— EXTRACT —

Ceph Kubernetes

A repo-tutorial to learn how to install and use Rook Ceph on a Kubernetes cluster.

👉 Get a safe & replicated storage
👉 Enjoy a ReadWriteMany storage class
👉 Scale storage horizontally and safely

Read the associated blog post on Medium !

What

Ceph is an open-source software-defined storage solution which allows you to store data as object (through the Ceph Object Gateway - S3-compatible), block (Ceph RBD) or file (CephFS).

Rook is a cloud-native storage orchestrator for Kubernetes while Ceph is a distributed storage system. Rook Ceph is the integration of Rook and Ceph, providing an easy-to-manage storage solution for Kubernetes.

What we will be doing :

Prepare a unformatted disk on each node
Install Rook Ceph on a 3-nodes pre-existant Kubernetes cluster (3 nodes required)
Deploy a file sharing app and upload some files
Stop the Kubernetes node on which our web service is deployed
See what happens ! (pod will be re-scheduled upon removal, but has the block storage lost data ?)

Ceph dashboard example

Why

Ceph allows you to get a fault-tolerant and replicated storage for your Kubernetes pods (replicated volumes).

Additionnaly, it avoids putting too much disk pressure on one single storage source. It makes you save money by lowering the cost of maintenance of your storage servers, as it is managed by Kubernetes (allows updates across the cluster, horizontal scaling on several smaller servers).

[Lines of data]
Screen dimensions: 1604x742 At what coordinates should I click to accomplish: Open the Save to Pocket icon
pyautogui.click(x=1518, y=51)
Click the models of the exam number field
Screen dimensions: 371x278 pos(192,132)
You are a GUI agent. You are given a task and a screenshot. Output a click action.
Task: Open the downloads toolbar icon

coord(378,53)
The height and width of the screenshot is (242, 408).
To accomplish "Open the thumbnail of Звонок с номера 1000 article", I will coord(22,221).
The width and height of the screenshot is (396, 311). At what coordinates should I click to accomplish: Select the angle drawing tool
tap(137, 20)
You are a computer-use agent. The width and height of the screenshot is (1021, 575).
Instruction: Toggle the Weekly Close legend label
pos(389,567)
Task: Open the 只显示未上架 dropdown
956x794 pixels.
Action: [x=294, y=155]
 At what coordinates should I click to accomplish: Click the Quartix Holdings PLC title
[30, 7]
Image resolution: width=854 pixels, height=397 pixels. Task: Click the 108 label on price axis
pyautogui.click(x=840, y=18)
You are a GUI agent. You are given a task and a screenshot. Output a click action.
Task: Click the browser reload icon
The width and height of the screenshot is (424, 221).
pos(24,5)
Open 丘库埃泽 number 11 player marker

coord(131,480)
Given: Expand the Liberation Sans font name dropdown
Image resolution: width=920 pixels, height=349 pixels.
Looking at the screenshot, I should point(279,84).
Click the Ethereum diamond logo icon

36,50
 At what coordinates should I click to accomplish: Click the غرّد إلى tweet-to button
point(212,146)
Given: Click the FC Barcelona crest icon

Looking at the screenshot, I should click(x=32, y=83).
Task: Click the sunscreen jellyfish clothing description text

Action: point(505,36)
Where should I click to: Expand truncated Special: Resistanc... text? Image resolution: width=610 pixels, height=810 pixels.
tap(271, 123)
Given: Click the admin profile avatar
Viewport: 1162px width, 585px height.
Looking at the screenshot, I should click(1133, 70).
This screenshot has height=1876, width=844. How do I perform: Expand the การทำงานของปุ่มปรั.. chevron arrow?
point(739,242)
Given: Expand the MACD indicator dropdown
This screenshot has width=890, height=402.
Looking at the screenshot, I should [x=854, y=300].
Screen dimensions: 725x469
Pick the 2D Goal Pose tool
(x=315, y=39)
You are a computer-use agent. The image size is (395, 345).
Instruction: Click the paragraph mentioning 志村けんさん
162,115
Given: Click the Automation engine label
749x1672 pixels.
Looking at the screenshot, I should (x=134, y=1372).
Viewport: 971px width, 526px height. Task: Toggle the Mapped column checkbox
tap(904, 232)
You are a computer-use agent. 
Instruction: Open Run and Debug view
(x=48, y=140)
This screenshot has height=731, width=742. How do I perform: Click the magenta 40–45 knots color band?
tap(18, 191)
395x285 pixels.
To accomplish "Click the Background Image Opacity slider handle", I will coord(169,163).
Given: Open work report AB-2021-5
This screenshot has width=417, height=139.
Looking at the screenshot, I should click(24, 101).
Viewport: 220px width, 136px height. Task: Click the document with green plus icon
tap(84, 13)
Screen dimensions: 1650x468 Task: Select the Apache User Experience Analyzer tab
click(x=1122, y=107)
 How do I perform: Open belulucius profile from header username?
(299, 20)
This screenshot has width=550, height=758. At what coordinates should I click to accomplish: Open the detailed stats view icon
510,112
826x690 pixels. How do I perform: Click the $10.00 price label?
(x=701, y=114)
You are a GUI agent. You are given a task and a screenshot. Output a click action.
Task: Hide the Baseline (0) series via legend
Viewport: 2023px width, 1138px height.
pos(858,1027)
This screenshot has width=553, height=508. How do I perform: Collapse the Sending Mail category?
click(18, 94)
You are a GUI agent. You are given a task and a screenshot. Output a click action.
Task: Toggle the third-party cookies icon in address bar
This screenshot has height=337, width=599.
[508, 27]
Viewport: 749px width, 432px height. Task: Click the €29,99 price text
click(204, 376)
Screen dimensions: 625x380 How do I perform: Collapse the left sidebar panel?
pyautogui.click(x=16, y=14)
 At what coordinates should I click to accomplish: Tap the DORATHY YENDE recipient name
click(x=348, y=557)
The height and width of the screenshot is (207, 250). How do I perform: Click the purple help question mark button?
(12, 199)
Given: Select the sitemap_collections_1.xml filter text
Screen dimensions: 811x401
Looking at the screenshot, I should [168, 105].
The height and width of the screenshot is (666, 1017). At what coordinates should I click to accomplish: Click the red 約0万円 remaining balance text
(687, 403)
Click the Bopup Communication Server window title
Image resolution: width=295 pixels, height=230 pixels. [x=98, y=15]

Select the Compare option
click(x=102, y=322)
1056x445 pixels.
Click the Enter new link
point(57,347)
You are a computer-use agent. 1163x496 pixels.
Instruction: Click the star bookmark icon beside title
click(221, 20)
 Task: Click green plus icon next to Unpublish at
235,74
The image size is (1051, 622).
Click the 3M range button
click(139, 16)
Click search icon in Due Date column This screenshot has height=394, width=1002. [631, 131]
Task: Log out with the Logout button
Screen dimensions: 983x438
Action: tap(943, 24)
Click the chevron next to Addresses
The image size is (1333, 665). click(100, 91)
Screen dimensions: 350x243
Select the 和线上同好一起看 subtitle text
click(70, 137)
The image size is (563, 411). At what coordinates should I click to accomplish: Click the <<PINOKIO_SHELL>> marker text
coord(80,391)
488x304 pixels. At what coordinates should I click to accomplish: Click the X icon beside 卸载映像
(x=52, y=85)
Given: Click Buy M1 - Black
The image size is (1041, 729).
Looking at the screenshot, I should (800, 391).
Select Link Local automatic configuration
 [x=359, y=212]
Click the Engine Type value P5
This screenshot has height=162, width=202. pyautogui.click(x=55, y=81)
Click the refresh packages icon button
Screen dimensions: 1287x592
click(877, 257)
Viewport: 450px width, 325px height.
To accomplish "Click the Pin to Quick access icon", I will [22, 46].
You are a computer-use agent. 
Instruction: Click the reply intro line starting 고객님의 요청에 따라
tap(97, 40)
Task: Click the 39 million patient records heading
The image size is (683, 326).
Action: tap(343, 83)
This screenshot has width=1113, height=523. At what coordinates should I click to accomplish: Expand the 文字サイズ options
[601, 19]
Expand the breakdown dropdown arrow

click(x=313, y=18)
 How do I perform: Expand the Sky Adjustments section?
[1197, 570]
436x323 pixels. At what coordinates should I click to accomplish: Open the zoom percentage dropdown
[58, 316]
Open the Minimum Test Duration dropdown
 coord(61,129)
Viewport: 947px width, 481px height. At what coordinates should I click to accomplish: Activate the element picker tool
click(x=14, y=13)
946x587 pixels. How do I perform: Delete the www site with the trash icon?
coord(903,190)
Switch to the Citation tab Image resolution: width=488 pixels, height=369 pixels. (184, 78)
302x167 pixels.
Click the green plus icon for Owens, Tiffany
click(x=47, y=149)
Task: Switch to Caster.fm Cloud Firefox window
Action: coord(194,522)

— TASKS FOR THIS EXERCISE —
**a.** How many nodes does the Rook Ceph tutorial say its Kubernetes cluster requires?
**b.** Copy the entries word for word, everything from the line containing "Image resolution: width=854" down to the line containing "tap(84, 13)", including both of those lines.

— SOLUTIONS TO THE EXERCISE —
**a.** Three nodes.

**b.**
Image resolution: width=854 pixels, height=397 pixels. Task: Click the 108 label on price axis
pyautogui.click(x=840, y=18)
You are a GUI agent. You are given a task and a screenshot. Output a click action.
Task: Click the browser reload icon
The width and height of the screenshot is (424, 221).
pos(24,5)
Open 丘库埃泽 number 11 player marker

coord(131,480)
Given: Expand the Liberation Sans font name dropdown
Image resolution: width=920 pixels, height=349 pixels.
Looking at the screenshot, I should point(279,84).
Click the Ethereum diamond logo icon

36,50
 At what coordinates should I click to accomplish: Click the غرّد إلى tweet-to button
point(212,146)
Given: Click the FC Barcelona crest icon

Looking at the screenshot, I should click(x=32, y=83).
Task: Click the sunscreen jellyfish clothing description text

Action: point(505,36)
Where should I click to: Expand truncated Special: Resistanc... text? Image resolution: width=610 pixels, height=810 pixels.
tap(271, 123)
Given: Click the admin profile avatar
Viewport: 1162px width, 585px height.
Looking at the screenshot, I should click(1133, 70).
This screenshot has height=1876, width=844. How do I perform: Expand the การทำงานของปุ่มปรั.. chevron arrow?
point(739,242)
Given: Expand the MACD indicator dropdown
This screenshot has width=890, height=402.
Looking at the screenshot, I should [x=854, y=300].
Screen dimensions: 725x469
Pick the 2D Goal Pose tool
(x=315, y=39)
You are a computer-use agent. The image size is (395, 345).
Instruction: Click the paragraph mentioning 志村けんさん
162,115
Given: Click the Automation engine label
749x1672 pixels.
Looking at the screenshot, I should (x=134, y=1372).
Viewport: 971px width, 526px height. Task: Toggle the Mapped column checkbox
tap(904, 232)
You are a computer-use agent. 
Instruction: Open Run and Debug view
(x=48, y=140)
This screenshot has height=731, width=742. How do I perform: Click the magenta 40–45 knots color band?
tap(18, 191)
395x285 pixels.
To accomplish "Click the Background Image Opacity slider handle", I will coord(169,163).
Given: Open work report AB-2021-5
This screenshot has width=417, height=139.
Looking at the screenshot, I should click(24, 101).
Viewport: 220px width, 136px height. Task: Click the document with green plus icon
tap(84, 13)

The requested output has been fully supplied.